BEP: | 45 |
---|---|
Title: | Multiple-address operation for the BitTorrent DHT |
Version: | 9c5c1dd1b372016e05af84fb34fccac6752ef54a |
Last-Modified: | Thu Jul 21 10:45:38 2016 -0400 |
Author: | The 8472 <the8472.bep@infinite-source.de> |
Status: | Draft |
Type: | Informational |
Content-Type: | text/x-rst |
Created: | 26-Jun-2015 |
Post-History: |
This BEP provides implementation advice for clients that wish to operate a DHT node (BEP 5) on a host that has multiple globally routable unicast addresses.
In large parts it is based on practical experience operating such a node with 256+ IPv4 and IPv6 addresses.
socket address: in this document generally refers to a socket bound to a distinct, specific address and port and thus is used interchangeably with <IP:Port> pair and the DHT state/behavior associated with it.
node: a DHT peer, which uses one or more socket addresses. Remote nodes are assumed to be interchangeable with a single socket address on their end.
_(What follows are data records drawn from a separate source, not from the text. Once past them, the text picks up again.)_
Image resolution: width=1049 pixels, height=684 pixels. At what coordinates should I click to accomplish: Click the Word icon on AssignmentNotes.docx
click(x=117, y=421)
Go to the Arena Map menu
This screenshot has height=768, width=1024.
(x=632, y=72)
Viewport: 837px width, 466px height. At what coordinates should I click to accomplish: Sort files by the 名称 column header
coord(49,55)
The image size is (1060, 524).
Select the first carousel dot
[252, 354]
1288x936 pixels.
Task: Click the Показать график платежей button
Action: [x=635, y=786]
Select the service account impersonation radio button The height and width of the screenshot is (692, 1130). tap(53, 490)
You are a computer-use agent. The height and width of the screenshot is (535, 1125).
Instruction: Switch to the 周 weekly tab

A node operator might choose to run a DHT node on multiple addresses for the purpose of source-specific multi-path routing [1] or for research purposes to sample a larger fraction of DHT traffic.
In general any DHT node using multiple socket addresses should appear to the outside world as separate, independent DHT nodes. Exceptions to this rule will be outlined in a later section.
This spares other implementations from having to deal with any idiosyncrasies that might otherwise arise from a single node sending from multiple socket addresses.
The easiest approach to achieve this is to simply run multiple independent DHT nodes, each bound to a separate address and, if needed, perform separate announces through each of them.
The most important constraints are as follows:
Each socket address must have a distinct Node ID.
Rationale: To an external observer shared node IDs would look like a node constantly changing its IPs (e.g. unreliable domestic internet connection or a spoofing attack) or port (pathological NAT implementations) and thus deem them as unreliable and evict them from their routing table.
Node IDs should not only be distinct but also vastly separated by XOR distance, i.e. differ in some of their high order bits. This can be most easily achieved by generating a random node ID for each socket address. Alternatively an implementation can derive new IDs from a base ID by incrementing the base ID in reverse bit order, i.e. by flipping the high order bits first. Care should be taken to avoid counter reuse across multiple active sockets.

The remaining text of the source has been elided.